EXTRACT TO READ:
Start
FIRST, A CHANGE IN THE WATER HEATING TEST

During the evaluation, the already assembled commercial collector (which we had hoped would provide a control to which we could compare the kits and homebuilt units) performed quite poorly. We opened it up in an effort to locate the problem, and discovered that the panel obtained from a local retail outlet—was not what it had been billed to be. It wasn't manufactured by American Solar King, didn't have a black chrome absorber ...and, in fact, had no identification on it at all. Although the unit was less than a year old, paint was already peeling from the copper plates. Such a device obviously wouldn't give an adequate reference for comparison purposes, so we've entirely eliminated it from the final results. (To be sure you get what you're after when shopping for a collector yourself, look for an identification badge pop-riveted to the frame before making a purchase ...there do seem to be some poorly made "counterfeits" on the market.)

SOLAR ENERGY

When our projected test accuracy of t 10% is taken into consideration, the BTU Bucket, the Suntree, and MOTHER's double-plate homemade in-line collectors don't have significantly different outputs. Again, our evaluation's potential error indicates that the SolaRoll panel yielded roughly 8% fewer BTU than did the average of the three top-rated units. MOTHER's single-plate in-line lagged 20% behind that same average.
End
DATASET RECORDS:
Start
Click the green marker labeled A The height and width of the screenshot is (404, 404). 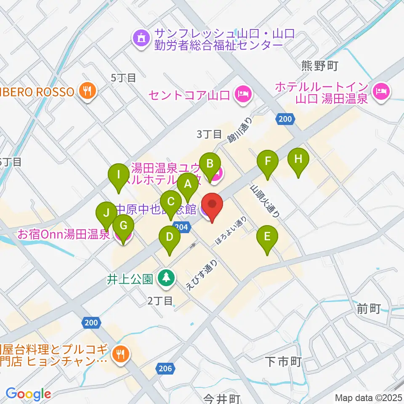pos(187,184)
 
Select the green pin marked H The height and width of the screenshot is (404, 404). pos(298,159)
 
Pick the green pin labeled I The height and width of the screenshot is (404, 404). pos(119,175)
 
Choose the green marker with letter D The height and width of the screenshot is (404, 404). pos(169,237)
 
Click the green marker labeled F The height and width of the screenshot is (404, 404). pos(268,161)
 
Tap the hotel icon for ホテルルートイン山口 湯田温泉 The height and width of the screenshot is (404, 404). pos(382,90)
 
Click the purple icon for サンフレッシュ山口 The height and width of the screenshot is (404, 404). pos(140,39)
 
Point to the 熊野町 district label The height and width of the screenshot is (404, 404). pos(320,65)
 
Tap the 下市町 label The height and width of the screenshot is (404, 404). pos(284,361)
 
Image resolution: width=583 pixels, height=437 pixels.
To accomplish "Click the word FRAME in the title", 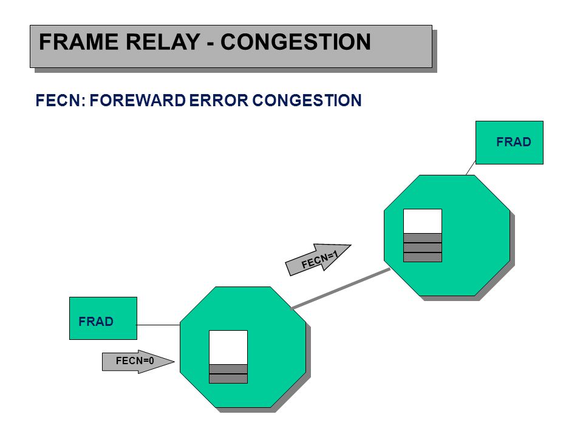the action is [79, 42].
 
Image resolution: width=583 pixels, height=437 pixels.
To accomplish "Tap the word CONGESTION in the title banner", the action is [296, 42].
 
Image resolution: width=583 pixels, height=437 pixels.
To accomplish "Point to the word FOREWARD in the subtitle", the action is [138, 100].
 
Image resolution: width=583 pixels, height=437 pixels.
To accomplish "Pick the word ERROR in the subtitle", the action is [219, 100].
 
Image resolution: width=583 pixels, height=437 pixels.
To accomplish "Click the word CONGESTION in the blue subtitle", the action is [307, 100].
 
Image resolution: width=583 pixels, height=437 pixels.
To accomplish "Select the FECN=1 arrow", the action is [318, 259].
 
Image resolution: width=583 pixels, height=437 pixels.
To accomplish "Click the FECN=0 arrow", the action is [138, 361].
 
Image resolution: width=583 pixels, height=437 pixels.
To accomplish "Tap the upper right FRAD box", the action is [510, 142].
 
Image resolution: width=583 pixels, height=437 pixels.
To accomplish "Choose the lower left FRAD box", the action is [103, 318].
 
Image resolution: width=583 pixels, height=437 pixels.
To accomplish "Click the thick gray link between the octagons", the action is [341, 288].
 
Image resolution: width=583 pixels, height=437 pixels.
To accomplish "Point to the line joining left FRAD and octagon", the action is [159, 325].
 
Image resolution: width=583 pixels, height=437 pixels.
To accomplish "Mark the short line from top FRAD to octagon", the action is [471, 168].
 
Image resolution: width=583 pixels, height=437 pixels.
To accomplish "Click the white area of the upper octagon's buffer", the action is [423, 222].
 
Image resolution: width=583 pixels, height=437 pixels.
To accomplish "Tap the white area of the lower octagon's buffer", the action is [228, 347].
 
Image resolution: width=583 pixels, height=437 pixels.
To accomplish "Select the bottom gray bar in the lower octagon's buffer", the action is [228, 379].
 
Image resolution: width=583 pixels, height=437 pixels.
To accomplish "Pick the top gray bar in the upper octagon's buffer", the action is [423, 238].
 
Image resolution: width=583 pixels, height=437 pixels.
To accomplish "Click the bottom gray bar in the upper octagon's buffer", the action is [423, 257].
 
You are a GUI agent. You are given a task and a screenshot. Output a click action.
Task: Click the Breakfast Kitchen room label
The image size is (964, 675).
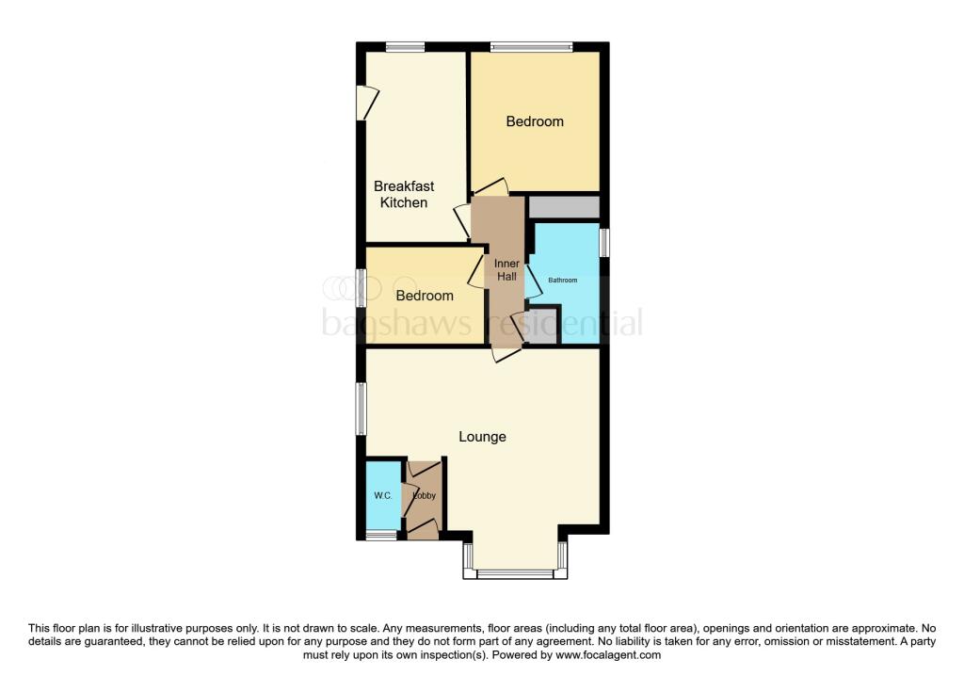(404, 195)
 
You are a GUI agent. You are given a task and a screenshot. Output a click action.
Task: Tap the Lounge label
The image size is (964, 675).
(482, 437)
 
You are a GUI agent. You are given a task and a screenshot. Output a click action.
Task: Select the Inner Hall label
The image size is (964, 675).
(506, 270)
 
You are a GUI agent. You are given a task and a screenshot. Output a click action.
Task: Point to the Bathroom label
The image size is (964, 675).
(564, 281)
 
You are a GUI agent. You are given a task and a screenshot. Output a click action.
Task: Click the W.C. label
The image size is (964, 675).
(382, 496)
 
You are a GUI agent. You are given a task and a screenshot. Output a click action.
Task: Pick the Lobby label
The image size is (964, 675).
(423, 496)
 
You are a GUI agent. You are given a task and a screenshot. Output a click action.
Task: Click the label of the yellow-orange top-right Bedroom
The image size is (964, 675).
(535, 121)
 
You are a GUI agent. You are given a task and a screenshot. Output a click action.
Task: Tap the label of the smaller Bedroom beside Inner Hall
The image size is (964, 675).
(424, 296)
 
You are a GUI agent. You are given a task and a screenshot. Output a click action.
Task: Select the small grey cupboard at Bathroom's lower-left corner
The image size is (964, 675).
(543, 325)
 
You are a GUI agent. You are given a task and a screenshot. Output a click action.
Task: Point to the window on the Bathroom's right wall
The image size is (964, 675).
(604, 242)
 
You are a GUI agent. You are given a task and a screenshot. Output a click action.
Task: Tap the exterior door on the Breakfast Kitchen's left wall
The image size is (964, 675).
(365, 103)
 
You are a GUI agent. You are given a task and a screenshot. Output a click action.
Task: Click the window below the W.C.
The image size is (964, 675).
(381, 536)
End
TASKS:
• a. In the solar collector test passage, starting at "SOLAR ENERGY" and ending at "that same average.", how would it read with "Suntree" substituted by "Sunflower"?
• b. According to the solar collector test passage, how far did MOTHER's single-plate in-line collector lag behind the average of the three top-rated units?

ANSWERS TO THE TASKS:
• a.
SOLAR ENERGY

When our projected test accuracy of t 10% is taken into consideration, the BTU Bucket, the Sunflower, and MOTHER's double-plate homemade in-line collectors don't have significantly different outputs. Again, our evaluation's potential error indicates that the SolaRoll panel yielded roughly 8% fewer BTU than did the average of the three top-rated units. MOTHER's single-plate in-line lagged 20% behind that same average.

• b. 20%